How a company that is arguably the world's preeminent marketer of consumer packaged goods created, and continues to support this campaign is a mystery.  P&G has extended the campaign into social media (recent Tweet to Charmin's nearly 8,000 Twitter followers: "Anyone have a favorite game they play while 'enjoying the go?' We enjoy a certain mad avian galactic battle one"), a Facebook presence with over 325,000 "likes" (!) (recent post: "Did anyone have Charmin on their Black Friday shopping list????") and a dedicated blog that descends from the simply gross to a creepily voyeuristic "Daily peek inside the cleanest public restroom in Times Square" (although they may have rethought that one as the last "daily peek" took place in 2009). This campaign is so bad for so many reasons that the writers of Saturday Night Live would be hard-pressed to invent this madness as a parody.

And just to make this whole campaign a wee bit classier, let's add . . . Kim Kardashian a couple of "Enjoy the go" bear mascots, a Brooklyn drum corps and a ceremonial glass key to the toilet! See for yourself:








So . . . instead of furthering the devolution of the English language while mawkishly celebrating the unspeakable, wouldn't P&G be better served by dusting off an updated version of the venerable Mr. Whipple, who successfully hawked Charmin for over 20 years? Mr. Whipple cleverly extolled the functional (and actually valuable) benefit of softness through the inability for virtually anyone to resist the siren song of "squeezing the Charmin"? Like the iconic "Maytag Lonely Repairman," Mr. Whipple distinguished Charmin from competitive offerings with aplomb in more than 500 commercials, and was at one point the 3rd most recognizable American -- only behind Richard Nixon and Billy Graham. Not once did he feel compelled to mention enjoying the "go."

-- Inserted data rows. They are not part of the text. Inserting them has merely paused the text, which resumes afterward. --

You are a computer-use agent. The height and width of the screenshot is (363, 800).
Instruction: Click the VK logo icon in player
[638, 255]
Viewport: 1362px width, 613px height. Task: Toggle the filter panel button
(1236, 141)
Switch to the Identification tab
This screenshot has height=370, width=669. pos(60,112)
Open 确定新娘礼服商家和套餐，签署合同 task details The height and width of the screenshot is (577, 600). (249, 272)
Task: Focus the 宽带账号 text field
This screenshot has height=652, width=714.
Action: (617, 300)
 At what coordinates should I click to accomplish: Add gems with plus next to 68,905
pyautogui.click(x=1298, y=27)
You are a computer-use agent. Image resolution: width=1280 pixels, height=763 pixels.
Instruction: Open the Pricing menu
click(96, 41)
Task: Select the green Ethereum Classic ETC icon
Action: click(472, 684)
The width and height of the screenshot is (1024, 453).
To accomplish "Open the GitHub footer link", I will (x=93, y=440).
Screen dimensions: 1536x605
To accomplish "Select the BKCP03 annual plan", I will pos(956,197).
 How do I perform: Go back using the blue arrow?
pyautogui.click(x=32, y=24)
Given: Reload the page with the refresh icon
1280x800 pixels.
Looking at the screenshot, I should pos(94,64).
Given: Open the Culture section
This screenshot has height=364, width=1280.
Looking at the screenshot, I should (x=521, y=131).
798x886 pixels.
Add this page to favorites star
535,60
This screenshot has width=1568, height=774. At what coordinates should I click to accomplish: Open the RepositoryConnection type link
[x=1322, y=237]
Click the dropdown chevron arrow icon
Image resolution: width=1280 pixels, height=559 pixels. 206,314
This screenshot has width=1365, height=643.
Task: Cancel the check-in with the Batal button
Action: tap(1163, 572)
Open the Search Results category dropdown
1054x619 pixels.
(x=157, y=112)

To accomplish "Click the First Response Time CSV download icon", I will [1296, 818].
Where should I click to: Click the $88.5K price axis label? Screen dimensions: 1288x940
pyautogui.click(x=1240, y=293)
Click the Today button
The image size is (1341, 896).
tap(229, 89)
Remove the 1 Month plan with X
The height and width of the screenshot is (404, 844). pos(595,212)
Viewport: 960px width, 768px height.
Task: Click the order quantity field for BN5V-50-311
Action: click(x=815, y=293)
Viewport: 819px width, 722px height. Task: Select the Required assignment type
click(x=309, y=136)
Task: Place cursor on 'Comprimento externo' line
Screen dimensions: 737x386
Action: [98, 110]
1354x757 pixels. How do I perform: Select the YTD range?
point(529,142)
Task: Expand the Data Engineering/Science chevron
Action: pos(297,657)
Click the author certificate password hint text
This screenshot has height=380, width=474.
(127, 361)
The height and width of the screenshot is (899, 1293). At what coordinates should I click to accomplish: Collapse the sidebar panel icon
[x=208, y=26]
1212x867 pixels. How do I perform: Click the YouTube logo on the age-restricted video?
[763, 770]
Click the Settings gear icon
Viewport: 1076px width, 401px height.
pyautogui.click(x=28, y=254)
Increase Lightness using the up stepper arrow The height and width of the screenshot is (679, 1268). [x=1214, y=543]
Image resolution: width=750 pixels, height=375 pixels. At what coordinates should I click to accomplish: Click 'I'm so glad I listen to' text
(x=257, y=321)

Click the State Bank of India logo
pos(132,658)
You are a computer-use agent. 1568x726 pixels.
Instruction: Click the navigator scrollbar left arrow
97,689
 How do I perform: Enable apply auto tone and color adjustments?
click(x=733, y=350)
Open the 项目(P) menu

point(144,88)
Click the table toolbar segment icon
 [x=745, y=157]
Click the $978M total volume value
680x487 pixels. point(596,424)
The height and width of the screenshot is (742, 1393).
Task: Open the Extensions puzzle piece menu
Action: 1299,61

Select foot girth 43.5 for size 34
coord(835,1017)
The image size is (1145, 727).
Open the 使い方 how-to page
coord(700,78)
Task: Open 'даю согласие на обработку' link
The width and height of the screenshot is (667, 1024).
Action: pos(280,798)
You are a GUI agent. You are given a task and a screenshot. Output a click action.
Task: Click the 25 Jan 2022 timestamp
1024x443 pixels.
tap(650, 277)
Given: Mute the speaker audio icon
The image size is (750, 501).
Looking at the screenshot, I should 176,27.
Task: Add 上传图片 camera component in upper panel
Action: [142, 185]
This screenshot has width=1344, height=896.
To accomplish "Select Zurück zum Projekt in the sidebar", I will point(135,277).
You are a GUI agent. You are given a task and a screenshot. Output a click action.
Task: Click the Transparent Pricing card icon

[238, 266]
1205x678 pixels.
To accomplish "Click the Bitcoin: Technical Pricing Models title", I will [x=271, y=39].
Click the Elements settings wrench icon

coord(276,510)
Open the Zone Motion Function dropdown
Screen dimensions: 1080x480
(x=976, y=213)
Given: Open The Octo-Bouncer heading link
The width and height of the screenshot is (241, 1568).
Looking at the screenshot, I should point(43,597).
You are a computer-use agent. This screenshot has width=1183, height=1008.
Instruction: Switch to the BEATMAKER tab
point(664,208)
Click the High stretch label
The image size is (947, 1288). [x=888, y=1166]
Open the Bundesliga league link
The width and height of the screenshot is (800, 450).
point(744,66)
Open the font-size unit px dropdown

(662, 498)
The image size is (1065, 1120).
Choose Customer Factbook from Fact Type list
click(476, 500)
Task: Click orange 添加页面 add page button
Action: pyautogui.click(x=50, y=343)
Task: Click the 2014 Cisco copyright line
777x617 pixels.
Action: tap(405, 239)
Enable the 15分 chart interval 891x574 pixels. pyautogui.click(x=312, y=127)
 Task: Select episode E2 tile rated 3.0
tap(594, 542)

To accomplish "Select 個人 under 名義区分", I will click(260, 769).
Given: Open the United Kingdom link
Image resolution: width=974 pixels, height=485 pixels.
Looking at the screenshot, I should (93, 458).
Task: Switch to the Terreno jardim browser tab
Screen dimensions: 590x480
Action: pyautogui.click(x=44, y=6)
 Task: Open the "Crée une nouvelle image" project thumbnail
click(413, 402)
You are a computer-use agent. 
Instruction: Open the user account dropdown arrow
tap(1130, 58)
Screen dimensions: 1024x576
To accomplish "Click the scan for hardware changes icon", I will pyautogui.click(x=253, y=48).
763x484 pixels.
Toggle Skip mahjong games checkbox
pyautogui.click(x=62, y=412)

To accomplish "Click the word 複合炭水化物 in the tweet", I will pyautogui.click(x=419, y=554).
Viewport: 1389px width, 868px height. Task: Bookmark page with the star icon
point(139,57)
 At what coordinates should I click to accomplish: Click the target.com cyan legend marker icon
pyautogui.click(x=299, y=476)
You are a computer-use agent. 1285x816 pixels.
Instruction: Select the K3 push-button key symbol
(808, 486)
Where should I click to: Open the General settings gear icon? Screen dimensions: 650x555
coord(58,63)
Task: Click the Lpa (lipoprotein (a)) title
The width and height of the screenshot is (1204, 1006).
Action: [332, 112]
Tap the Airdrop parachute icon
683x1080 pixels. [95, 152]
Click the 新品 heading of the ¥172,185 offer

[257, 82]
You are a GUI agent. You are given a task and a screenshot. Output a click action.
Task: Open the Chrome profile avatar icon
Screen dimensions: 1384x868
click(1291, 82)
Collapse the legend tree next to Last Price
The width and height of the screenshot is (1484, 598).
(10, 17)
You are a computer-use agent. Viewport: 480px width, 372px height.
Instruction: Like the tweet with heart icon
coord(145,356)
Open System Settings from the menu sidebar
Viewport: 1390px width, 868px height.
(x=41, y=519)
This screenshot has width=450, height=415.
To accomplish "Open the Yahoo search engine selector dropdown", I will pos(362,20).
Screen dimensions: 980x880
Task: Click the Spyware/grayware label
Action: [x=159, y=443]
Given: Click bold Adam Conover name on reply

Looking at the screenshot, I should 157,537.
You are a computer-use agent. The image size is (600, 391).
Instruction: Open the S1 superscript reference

The late Dick Wilson, the actor who portrayed Mr. Whipple, hit upon the crux of Charmin's dilemma in a 1985 interview with the Chicago Tribune: 'What are you going to say about toilet paper? I think we handle it the best way we can." If only  P and G took his advice.









(An awful p. s., then I will truly stop. In what used to pass for morbid curiosity but is now seen as chirpy cheerleaderism, I decided to google terms which might be said to support the idea of "enjoy the go". What I came up with were terms for two psychiatric disorders: urophilia and coprophilia. This is the sort of stuff Dan Savage deals with in his ever-fascinating Savage Love column (not that I ever read it).